Çocuk duyduğu kadarı ile ezânı okudu. Efendimiz -sallâllâhu aleyhi ve sellem- çocuğa bir kese para verdi. Kendisinin cezâlandırılacağını bekleyen çocuk, böylesi bir mükâfatla karşılaşmanın şokunu üzerinden atmadan, Efendimiz -sallâllâhu aleyhi ve sellem- mübârek elini çocuğun alnına koydu ve saçlarını okşadı. Sonra elini çocuğun göğsüne getirdi ve ona: “–Allah seni mübârek kılsın, Allah sana bereket yağdırsın.” diyerek duâ etti. Çocuk, o âna kadar ürküp korktuğu Kâinât’ın Sultan’ı -sallâllâhu aleyhi ve sellem-’e karşı sevgi duymaya başladı.

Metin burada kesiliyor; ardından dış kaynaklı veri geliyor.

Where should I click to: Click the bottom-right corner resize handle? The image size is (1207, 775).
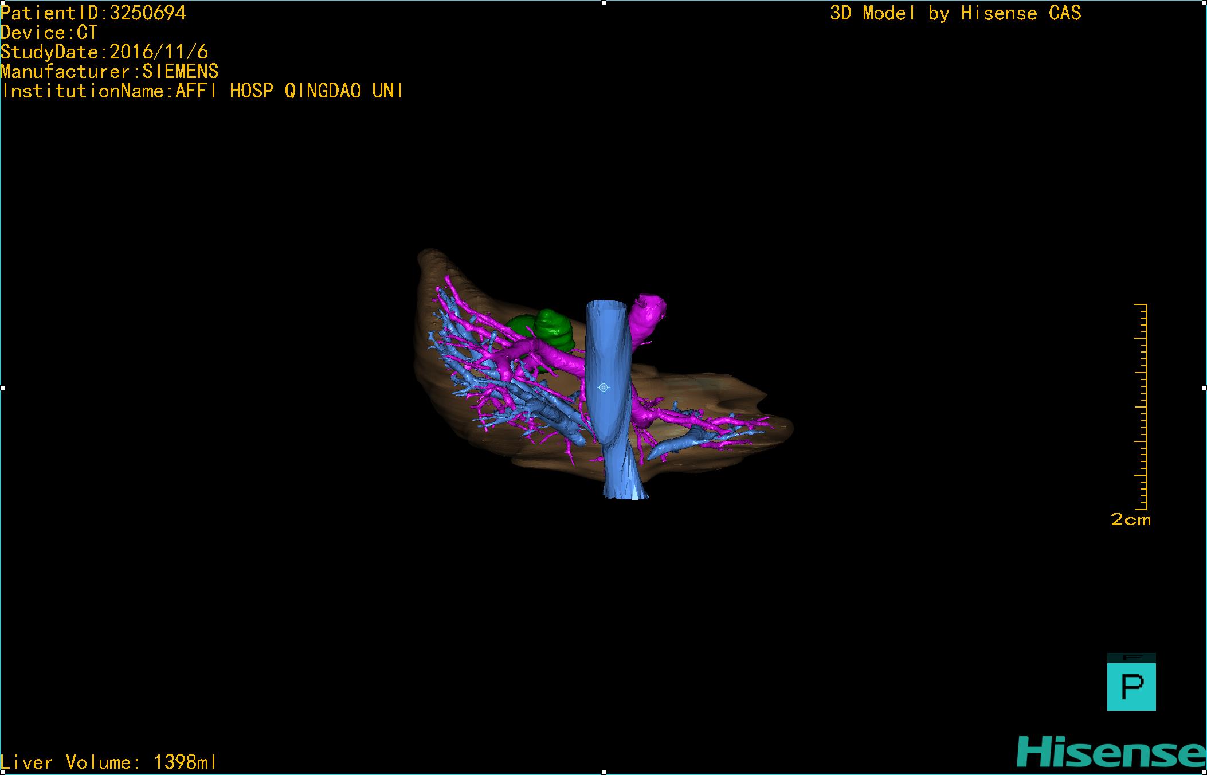click(1204, 773)
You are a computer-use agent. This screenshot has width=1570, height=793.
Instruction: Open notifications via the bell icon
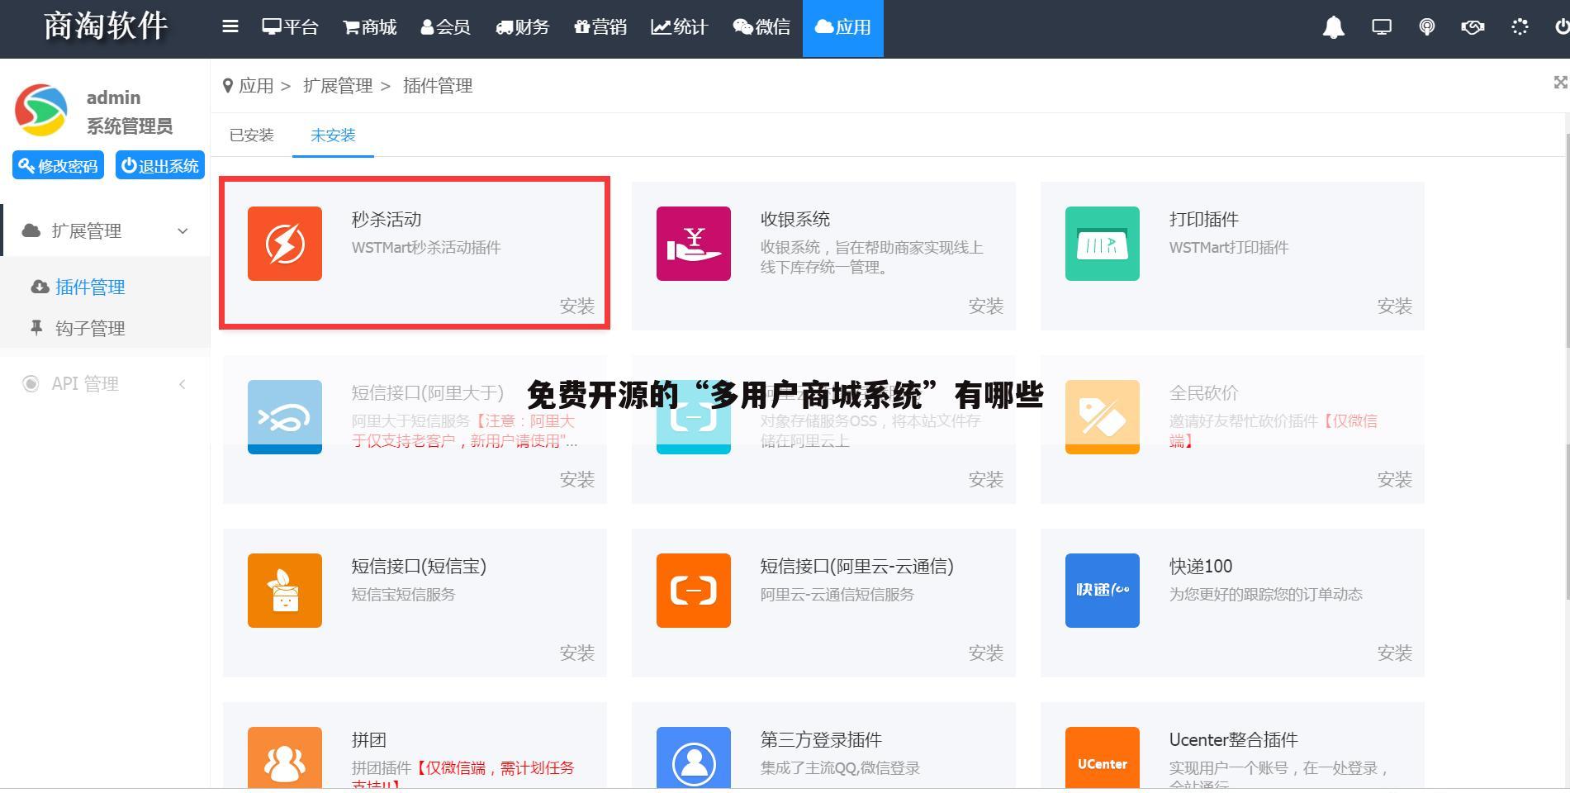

Biraz önce çirkin bir davranışla Efendimiz -sallâllâhu aleyhi ve sellem-’in huzuruna gelen bu çocuk, saf yüreği ile Efendimiz -sallâllâhu aleyhi ve sellem-’e: “–Beni Mekke’ye müezzin olarak tâyin eder misiniz?” diye sordu. Efendimiz -sallâllâhu aleyhi ve sellem- tebessüm ederek, çocuğun bu isteğini de geri çevirmedi ve o sıra Mekke valisi olan Attab b. Esid'e gitmesini ve kendisinin Mescid-i Haram'daki yeni görevini ona bildirmesini söyler
[Kütüb-i Sitte, c. 16, s. 597; Bab: ‘Ezânda terci.’]
İşte Resulullah sav efendimizin Ezan ile Dalga geçen küçük bir çocuğa uyguladığı pedegojik eğitimle kazandırdığı Ebu Mahzure asırlarca o mukaddes topraklarda müezzinlik yaptı
Ebu Mahzure 59 (678-79) yılında ölünceye kadar Mekke'de müezzinliğe devam etti. Kendisinden sonra Mescid-i Haram müezzinliğini oğlu ve torunları tarafından yüzyıllarca devam ettirildi....
[İbn Sa'd, Tabakâtü, 5/450; Zehebî, Siyeru a'lâmi'n-nübelâ, 3/78.].